• Input

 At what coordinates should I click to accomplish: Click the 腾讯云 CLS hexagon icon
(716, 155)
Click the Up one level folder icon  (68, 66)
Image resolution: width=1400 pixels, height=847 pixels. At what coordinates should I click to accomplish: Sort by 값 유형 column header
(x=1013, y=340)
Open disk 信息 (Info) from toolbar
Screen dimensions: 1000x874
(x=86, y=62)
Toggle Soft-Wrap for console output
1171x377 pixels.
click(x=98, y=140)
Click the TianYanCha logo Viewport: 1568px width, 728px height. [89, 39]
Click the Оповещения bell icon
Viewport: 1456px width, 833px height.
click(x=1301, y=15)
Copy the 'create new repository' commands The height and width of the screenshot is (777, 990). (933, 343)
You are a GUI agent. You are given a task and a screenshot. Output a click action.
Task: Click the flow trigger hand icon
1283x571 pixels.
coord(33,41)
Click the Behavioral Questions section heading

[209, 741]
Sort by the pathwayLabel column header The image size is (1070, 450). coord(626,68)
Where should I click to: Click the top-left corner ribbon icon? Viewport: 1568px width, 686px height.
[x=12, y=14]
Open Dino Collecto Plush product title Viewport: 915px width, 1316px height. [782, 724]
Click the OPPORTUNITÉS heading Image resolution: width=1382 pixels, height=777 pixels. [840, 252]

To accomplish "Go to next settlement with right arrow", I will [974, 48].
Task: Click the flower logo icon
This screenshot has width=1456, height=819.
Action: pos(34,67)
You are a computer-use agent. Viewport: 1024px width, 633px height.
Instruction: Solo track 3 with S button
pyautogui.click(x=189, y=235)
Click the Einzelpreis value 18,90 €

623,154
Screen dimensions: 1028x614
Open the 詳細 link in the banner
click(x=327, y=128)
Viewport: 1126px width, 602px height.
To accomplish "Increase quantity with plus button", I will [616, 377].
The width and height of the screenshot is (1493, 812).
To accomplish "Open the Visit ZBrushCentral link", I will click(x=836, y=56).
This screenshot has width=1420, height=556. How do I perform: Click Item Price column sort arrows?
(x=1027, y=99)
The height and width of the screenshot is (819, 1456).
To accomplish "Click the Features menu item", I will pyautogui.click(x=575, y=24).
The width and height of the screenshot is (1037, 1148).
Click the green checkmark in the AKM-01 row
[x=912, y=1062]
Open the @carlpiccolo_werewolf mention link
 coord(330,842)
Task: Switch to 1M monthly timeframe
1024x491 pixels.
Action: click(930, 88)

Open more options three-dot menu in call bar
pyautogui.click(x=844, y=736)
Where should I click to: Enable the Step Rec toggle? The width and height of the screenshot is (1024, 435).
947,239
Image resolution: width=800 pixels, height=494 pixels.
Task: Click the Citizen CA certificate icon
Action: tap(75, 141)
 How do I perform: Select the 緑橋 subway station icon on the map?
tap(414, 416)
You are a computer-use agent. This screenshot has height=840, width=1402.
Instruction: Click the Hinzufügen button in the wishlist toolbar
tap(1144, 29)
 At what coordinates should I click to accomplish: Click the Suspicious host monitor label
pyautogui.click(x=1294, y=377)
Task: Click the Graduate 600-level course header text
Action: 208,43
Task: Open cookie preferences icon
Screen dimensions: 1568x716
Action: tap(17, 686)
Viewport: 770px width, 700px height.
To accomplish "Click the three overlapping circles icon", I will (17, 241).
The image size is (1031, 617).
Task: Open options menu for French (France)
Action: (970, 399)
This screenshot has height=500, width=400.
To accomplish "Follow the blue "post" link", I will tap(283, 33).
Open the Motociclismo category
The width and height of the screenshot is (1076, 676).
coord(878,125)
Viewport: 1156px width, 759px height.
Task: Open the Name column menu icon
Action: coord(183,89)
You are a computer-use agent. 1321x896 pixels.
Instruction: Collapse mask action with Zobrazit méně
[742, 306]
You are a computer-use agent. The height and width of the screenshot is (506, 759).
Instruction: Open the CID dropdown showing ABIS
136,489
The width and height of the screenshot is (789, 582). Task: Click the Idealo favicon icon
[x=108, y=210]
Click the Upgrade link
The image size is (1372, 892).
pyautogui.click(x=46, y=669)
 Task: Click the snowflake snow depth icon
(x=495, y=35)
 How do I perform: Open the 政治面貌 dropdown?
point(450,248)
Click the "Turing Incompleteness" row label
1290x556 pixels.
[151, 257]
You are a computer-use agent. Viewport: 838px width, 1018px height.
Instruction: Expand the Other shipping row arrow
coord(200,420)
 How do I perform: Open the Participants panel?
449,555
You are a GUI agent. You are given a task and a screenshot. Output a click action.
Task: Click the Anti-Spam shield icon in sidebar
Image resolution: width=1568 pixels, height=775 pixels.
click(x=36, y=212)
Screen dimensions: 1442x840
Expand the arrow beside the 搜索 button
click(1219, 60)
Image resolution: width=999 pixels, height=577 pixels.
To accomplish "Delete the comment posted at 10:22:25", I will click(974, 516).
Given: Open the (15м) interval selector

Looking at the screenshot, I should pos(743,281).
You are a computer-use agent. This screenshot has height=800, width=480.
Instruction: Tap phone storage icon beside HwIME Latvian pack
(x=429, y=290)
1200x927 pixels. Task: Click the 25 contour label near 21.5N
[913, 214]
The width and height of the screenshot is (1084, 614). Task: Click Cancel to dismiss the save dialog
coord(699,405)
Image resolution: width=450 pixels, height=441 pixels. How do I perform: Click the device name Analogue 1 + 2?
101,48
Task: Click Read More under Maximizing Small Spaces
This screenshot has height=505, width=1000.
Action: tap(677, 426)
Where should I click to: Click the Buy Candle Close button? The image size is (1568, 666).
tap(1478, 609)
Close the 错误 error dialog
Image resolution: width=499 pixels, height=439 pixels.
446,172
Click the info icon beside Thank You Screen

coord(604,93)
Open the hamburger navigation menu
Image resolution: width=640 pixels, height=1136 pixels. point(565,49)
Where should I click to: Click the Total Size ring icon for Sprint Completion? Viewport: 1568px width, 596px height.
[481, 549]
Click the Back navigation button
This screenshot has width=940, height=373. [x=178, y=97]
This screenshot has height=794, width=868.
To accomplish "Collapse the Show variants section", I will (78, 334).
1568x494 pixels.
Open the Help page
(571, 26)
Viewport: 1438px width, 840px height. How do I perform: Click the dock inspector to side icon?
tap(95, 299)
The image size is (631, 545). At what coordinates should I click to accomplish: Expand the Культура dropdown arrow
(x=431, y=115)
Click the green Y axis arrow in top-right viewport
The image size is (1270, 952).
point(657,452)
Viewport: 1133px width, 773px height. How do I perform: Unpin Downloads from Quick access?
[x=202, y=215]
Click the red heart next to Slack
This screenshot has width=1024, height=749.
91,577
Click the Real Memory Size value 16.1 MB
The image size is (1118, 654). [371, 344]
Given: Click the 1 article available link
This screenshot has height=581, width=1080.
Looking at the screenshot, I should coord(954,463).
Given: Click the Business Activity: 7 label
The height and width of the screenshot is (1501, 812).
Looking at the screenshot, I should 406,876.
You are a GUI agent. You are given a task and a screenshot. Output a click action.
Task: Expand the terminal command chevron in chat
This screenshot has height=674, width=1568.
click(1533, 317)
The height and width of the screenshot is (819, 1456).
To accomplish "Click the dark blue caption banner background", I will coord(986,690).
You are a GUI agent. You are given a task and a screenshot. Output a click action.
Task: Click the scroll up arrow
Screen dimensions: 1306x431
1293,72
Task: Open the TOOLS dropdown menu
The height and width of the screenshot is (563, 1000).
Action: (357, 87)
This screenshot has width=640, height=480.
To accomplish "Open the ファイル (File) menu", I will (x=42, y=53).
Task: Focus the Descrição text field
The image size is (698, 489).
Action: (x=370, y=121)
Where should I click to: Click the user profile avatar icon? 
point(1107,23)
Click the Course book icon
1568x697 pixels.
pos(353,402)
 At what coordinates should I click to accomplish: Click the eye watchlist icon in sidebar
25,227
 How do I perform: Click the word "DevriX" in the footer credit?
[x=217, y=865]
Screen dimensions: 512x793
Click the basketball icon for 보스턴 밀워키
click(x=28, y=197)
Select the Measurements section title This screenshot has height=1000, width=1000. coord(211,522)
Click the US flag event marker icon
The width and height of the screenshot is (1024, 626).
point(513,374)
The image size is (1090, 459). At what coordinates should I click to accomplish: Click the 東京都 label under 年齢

• Task
Arrange the lines of the listing above as a JSON list of strings, one string per line, leaving out any blank lines. Begin with the first line of the listing and continue through the line that contains "(x=86, y=62)", including that line.

• Reply to the task
[
  " At what coordinates should I click to accomplish: Click the 腾讯云 CLS hexagon icon",
  "(716, 155)",
  "Click the Up one level folder icon  (68, 66)",
  "Image resolution: width=1400 pixels, height=847 pixels. At what coordinates should I click to accomplish: Sort by 값 유형 column header",
  "(x=1013, y=340)",
  "Open disk 信息 (Info) from toolbar",
  "Screen dimensions: 1000x874",
  "(x=86, y=62)"
]